Set task
Put the lines of the records below into a Markdown table with the columns "Row" and "Line," numbering each row and skipping blank lines. Leave the pictures out of the table.

Stored items from a collection
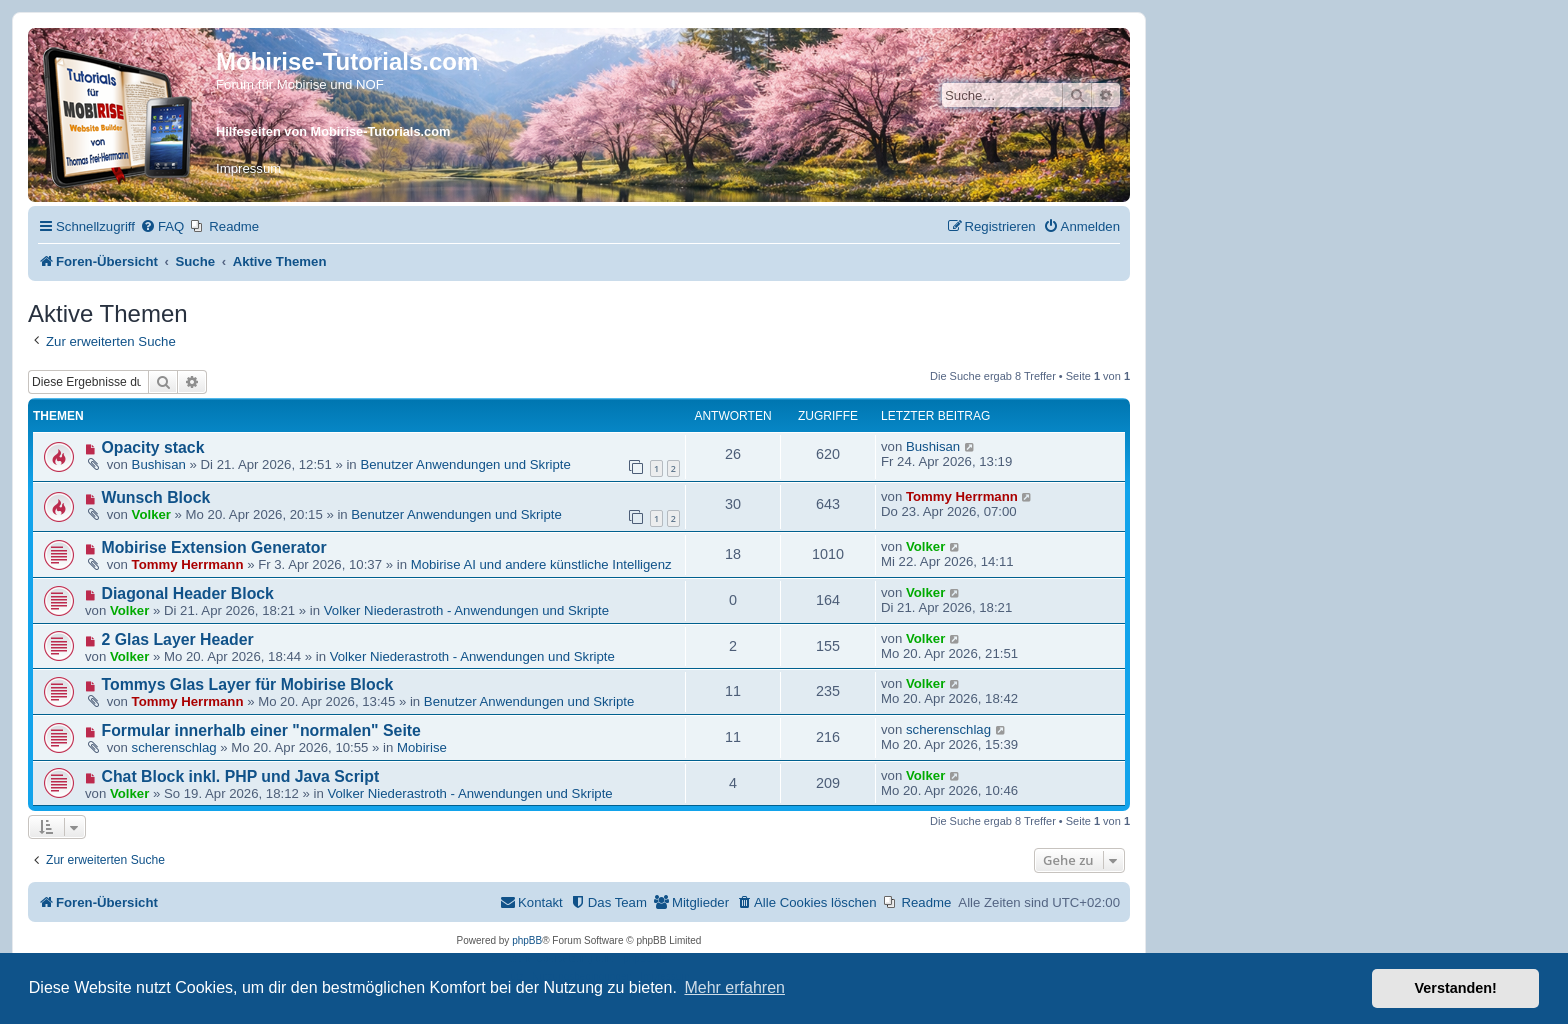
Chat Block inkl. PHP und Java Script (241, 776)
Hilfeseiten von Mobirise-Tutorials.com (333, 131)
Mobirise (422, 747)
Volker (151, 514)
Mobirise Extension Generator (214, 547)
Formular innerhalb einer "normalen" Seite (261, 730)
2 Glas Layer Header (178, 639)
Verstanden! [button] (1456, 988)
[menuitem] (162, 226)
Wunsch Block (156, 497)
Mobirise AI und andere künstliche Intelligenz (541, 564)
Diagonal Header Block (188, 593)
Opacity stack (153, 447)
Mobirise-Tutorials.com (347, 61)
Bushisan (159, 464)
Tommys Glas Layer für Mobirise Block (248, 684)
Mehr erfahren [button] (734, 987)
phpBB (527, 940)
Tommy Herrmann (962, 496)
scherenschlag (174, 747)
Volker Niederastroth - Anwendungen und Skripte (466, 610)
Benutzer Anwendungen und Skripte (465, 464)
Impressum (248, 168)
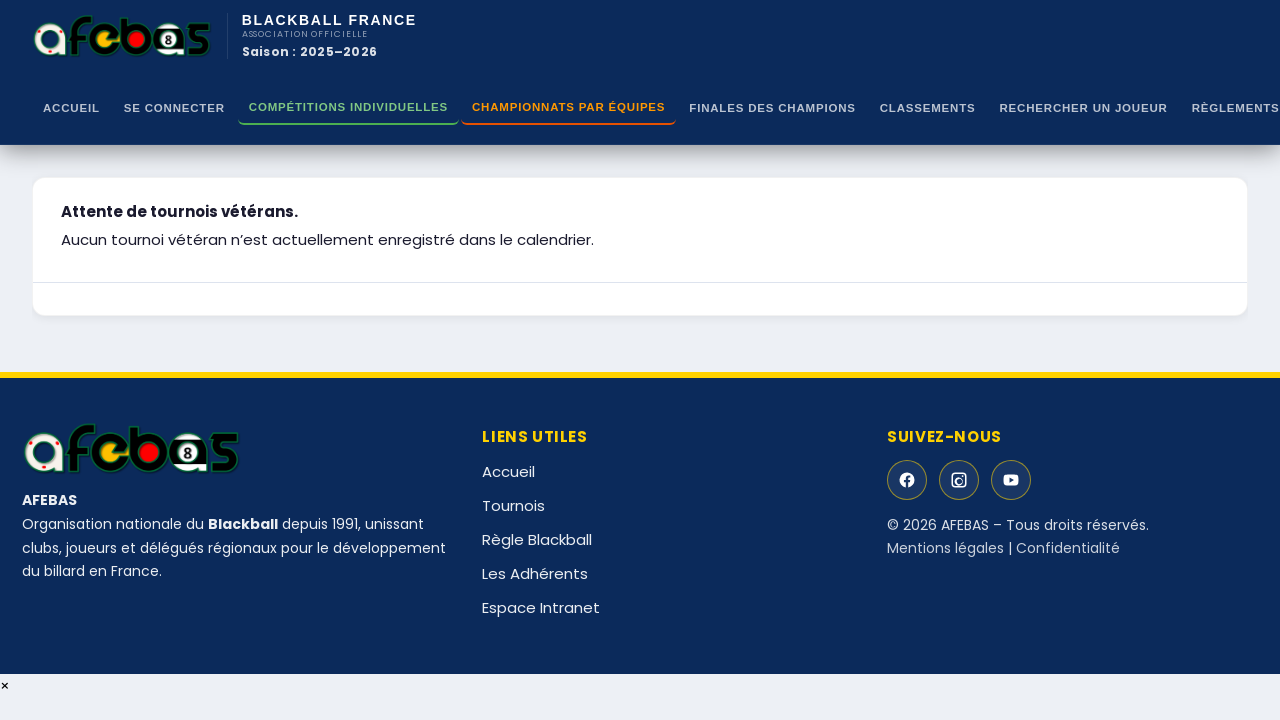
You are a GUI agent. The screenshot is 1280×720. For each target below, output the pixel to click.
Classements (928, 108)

The reply
| Row | Line |
|---|---|
| 1 | Chat Block inkl. PHP und Java Script (241, 776) |
| 2 | Hilfeseiten von Mobirise-Tutorials.com (333, 131) |
| 3 | Mobirise (422, 747) |
| 4 | Volker (151, 514) |
| 5 | Mobirise Extension Generator (214, 547) |
| 6 | Formular innerhalb einer "normalen" Seite (261, 730) |
| 7 | 2 Glas Layer Header (178, 639) |
| 8 | Verstanden! [button] (1456, 988) |
| 9 | [menuitem] (162, 226) |
| 10 | Wunsch Block (156, 497) |
| 11 | Mobirise AI und andere künstliche Intelligenz (541, 564) |
| 12 | Diagonal Header Block (188, 593) |
| 13 | Opacity stack (153, 447) |
| 14 | Mobirise-Tutorials.com (347, 61) |
| 15 | Bushisan (159, 464) |
| 16 | Tommys Glas Layer für Mobirise Block (248, 684) |
| 17 | Mehr erfahren [button] (734, 987) |
| 18 | phpBB (527, 940) |
| 19 | Tommy Herrmann (962, 496) |
| 20 | scherenschlag (174, 747) |
| 21 | Volker Niederastroth - Anwendungen und Skripte (466, 610) |
| 22 | Benutzer Anwendungen und Skripte (465, 464) |
| 23 | Impressum (248, 168) |
| 24 | You are a GUI agent. The screenshot is 1280×720. For each target below, output the pixel to click. |
| 25 | Classements (928, 108) |